I backed off the Q10 and felt better but I think another modification is needed as I stopped getting the kick to energy levels I had when I really drove the dose up. I'll try 2x 150g at night and continue with the Valtrex and Probenecid in the morning. Something tells me I should resume another four week burst of carrot juice to boost my 9-cis retinoic acid levels and hopefully assist the RXR/VDR complex. My alternative approach would be just to resume the Avonex injections but as I am still very well I want to see what happens. I've gone almost two months without interferon and this is a record for me. As I have said previously I don't believe what I do is a cure but it does keep the beast in the cage. I suspect in the end I will need to add the Avonex back into the routine as the T cells must be slipping back into their bad habits by now. The other benefit of carrot juice is I will also be dosing with all-trans retinoic acid and that can put holes in the EBV capsid. If I take the carrot juice in the morning hopefully it is able to work synergistically with the Valtrex and deal with the lytic cycle EBV which should be vulnerable because of the all-trans retinoids.
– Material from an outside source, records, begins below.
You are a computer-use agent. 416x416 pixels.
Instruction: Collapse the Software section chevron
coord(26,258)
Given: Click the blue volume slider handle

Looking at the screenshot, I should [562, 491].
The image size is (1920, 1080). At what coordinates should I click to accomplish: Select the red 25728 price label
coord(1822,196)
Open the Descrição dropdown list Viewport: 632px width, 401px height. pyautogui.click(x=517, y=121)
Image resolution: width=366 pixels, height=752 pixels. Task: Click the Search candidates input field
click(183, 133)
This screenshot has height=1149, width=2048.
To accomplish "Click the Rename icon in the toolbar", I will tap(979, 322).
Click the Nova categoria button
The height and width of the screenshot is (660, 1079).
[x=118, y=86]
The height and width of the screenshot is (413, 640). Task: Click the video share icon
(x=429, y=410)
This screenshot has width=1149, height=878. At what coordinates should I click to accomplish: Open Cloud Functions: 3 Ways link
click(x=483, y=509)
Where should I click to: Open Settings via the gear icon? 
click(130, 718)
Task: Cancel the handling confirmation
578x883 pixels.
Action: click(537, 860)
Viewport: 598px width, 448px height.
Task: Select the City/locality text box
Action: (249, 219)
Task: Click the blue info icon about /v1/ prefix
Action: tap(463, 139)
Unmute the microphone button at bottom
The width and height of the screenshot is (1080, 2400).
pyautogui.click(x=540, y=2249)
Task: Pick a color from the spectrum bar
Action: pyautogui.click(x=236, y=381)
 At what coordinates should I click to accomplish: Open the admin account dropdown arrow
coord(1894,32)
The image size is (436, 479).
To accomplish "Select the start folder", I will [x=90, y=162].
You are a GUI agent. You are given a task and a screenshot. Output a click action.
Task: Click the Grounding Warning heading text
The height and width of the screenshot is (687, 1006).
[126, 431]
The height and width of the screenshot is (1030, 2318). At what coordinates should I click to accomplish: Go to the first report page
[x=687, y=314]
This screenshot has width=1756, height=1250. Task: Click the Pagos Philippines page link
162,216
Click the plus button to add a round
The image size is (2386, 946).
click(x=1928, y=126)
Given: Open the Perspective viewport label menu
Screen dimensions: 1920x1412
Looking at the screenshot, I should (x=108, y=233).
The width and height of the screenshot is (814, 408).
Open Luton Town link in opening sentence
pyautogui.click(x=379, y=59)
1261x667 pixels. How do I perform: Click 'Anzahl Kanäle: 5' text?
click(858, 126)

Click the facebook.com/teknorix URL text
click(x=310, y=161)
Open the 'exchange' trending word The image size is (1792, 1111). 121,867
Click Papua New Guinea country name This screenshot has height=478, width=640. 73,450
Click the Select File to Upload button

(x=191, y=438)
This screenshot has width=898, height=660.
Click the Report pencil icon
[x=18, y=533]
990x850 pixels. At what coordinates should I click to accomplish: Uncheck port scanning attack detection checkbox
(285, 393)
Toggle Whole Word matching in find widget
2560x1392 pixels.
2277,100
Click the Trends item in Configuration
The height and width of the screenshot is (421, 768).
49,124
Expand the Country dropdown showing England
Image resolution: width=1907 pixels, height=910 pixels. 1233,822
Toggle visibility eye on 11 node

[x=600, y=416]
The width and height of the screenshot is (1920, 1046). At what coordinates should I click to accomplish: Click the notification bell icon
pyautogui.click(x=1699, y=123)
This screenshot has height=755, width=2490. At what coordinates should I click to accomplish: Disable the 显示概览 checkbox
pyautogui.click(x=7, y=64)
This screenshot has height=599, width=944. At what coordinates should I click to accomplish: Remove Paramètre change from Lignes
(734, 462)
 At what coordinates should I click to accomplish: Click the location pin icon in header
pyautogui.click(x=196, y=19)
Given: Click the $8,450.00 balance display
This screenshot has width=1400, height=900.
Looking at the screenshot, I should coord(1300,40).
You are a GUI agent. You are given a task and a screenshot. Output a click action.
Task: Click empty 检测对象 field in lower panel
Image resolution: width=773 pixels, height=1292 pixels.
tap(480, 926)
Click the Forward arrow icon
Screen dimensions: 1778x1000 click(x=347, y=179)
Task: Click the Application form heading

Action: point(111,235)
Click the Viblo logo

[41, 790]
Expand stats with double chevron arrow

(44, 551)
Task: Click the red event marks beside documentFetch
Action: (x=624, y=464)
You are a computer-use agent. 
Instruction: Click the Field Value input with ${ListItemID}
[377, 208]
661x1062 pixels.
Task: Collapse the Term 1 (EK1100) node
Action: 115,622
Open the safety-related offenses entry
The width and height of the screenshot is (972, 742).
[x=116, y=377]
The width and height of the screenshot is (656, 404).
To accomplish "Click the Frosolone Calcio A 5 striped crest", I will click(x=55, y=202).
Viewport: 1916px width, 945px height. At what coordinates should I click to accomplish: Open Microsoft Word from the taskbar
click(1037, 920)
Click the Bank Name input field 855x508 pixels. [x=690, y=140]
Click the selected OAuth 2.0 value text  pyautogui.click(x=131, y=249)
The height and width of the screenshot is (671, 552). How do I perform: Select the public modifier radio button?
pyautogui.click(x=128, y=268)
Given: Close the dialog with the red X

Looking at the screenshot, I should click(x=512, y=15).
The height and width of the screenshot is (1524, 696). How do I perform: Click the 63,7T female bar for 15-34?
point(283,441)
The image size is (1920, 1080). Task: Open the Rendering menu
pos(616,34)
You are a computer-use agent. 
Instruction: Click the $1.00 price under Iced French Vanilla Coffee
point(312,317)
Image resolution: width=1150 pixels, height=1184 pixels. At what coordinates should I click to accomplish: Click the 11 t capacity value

I'll let you know how I go but I suspect I will ultimately revert to the old tried and true Valtrex and Avonex plus a bit of Q10 plus the probenecid to stop getting the gout.
Then what you have added.....
I hope you are able to keep it under control but I fear you may need to revert to avonex x
Please don't think I don't feel well. I'm trying to optimise my health and I have been taking advantage of my understanding of what I am doing to get to a less interventionist level.
At the core of my approach, I just take a weekly injection of Avonex and a Valtrex tablet each morning and night. I have been doing this for a decade and have stayed very well. For most of that time I thought that is all I needed to do as I remained well even compared to my non MS peers.
My issues with gout were diagnosed last year and can now think back and recognise that a few aches and pains that I attributed to MS were really to do with gout. My gout symptoms come from the gram a day of Valtrex. Gout is caused by high uric acid levels being absorbed back into the system and crystalising. A sign of MS is low uric acid levels, i.e MS and gout should be mutually exclusive. My problem has been trying to find a way to maintain a high uric acid level by maintaining the Valtrex as an anti-EBV agent without getting gout. This is difficult balancing act as there is no roadmap to follow.
If I wanted to get to a "recovered" state I would take a weekly Avonex injection and a tablet morning and night of Valtrex. I wouldn't worry about gout for around 8 years. I have at times megadosed on Valtrex and taken up to 6 in 24 hours. I wouldn't recommend doing that until you know how it affects you. It's not possible for me to comment on other conventional injections like Copaxone because I've never tried them but all the literature I've read suggests you need your T cells to be activated by Interferon if you follow my approach.
If I was on nothing and just starting out I would try this approach-
1) get checked for an IgG positive response to EBV, get as many nonessential amino acid levels checked as possible, get vitamin d levels checked and importantly get uric acid levels checked. If they are all low then you are where I started.
2) Commence a low dose of Valtrex ( Say 1 a day) if tolerated increase to 2 per day
3) Once the Valtrex is tolerated (was easy for me) add I large glass of Carrot juice per day for 4 weeks. I'm sure you will be sick of it by the end. I had a massive amount of mucous stirred up and developed a raging sore throat after 10 days. I needed antibiotics in conjuction for a week to help.
4) start taking Avonex. This can be very rough but that is because the system becomes armed to attack any sort of infection and you may have many!
5) When that is going well try Coenzyme Q10. Again start at a small dose because it can make you feel aggitated and sensitive in the tummy.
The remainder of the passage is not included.